__EXERCISE DETAILS__
Locate each line below that contains the string "selector" and copy those lines out in full. Case counts.

__RECORDS__
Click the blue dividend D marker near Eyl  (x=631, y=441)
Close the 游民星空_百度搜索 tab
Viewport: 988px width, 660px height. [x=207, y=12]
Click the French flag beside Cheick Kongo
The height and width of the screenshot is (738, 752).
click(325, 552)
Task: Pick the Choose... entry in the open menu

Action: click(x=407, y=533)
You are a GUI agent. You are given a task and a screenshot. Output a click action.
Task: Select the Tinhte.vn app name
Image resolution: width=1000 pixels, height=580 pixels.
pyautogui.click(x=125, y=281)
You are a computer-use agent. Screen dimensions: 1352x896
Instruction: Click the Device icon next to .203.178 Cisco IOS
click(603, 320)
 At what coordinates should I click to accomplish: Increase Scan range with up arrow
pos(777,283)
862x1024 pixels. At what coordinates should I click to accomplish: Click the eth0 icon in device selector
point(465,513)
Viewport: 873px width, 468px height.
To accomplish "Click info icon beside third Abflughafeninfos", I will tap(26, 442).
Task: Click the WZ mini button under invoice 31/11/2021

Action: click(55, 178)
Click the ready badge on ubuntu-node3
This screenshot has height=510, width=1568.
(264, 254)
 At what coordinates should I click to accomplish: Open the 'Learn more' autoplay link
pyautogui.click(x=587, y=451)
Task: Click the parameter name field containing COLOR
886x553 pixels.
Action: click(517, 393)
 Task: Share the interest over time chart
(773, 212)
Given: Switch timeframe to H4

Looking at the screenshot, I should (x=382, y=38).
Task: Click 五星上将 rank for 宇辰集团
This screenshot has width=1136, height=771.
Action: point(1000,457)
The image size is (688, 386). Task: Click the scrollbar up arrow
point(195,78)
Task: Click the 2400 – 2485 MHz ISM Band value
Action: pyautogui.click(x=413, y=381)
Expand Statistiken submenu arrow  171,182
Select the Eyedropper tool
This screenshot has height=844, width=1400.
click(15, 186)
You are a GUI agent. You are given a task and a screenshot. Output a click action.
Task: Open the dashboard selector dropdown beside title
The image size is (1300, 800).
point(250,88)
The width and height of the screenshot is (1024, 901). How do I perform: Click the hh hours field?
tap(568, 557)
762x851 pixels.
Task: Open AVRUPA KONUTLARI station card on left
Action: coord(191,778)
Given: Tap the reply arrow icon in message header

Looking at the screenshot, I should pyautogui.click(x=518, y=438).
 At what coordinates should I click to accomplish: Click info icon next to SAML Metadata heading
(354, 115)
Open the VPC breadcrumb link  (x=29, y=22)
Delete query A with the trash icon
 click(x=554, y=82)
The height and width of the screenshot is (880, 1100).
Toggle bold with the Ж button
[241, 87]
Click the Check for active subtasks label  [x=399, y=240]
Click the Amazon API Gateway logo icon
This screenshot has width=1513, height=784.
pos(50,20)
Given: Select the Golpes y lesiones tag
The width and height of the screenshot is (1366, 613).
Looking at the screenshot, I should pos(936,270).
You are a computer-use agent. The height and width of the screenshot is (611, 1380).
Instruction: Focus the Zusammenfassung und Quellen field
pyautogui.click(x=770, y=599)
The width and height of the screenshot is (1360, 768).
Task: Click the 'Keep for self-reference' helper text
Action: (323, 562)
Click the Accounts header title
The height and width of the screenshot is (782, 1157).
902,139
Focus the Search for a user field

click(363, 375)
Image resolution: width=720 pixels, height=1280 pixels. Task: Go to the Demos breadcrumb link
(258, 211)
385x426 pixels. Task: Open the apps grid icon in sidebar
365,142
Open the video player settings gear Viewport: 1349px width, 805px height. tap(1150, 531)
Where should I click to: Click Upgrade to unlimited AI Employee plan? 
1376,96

__SOLUTION TO THIS PROBLEM__
862x1024 pixels. At what coordinates should I click to accomplish: Click the eth0 icon in device selector
Task: Open the dashboard selector dropdown beside title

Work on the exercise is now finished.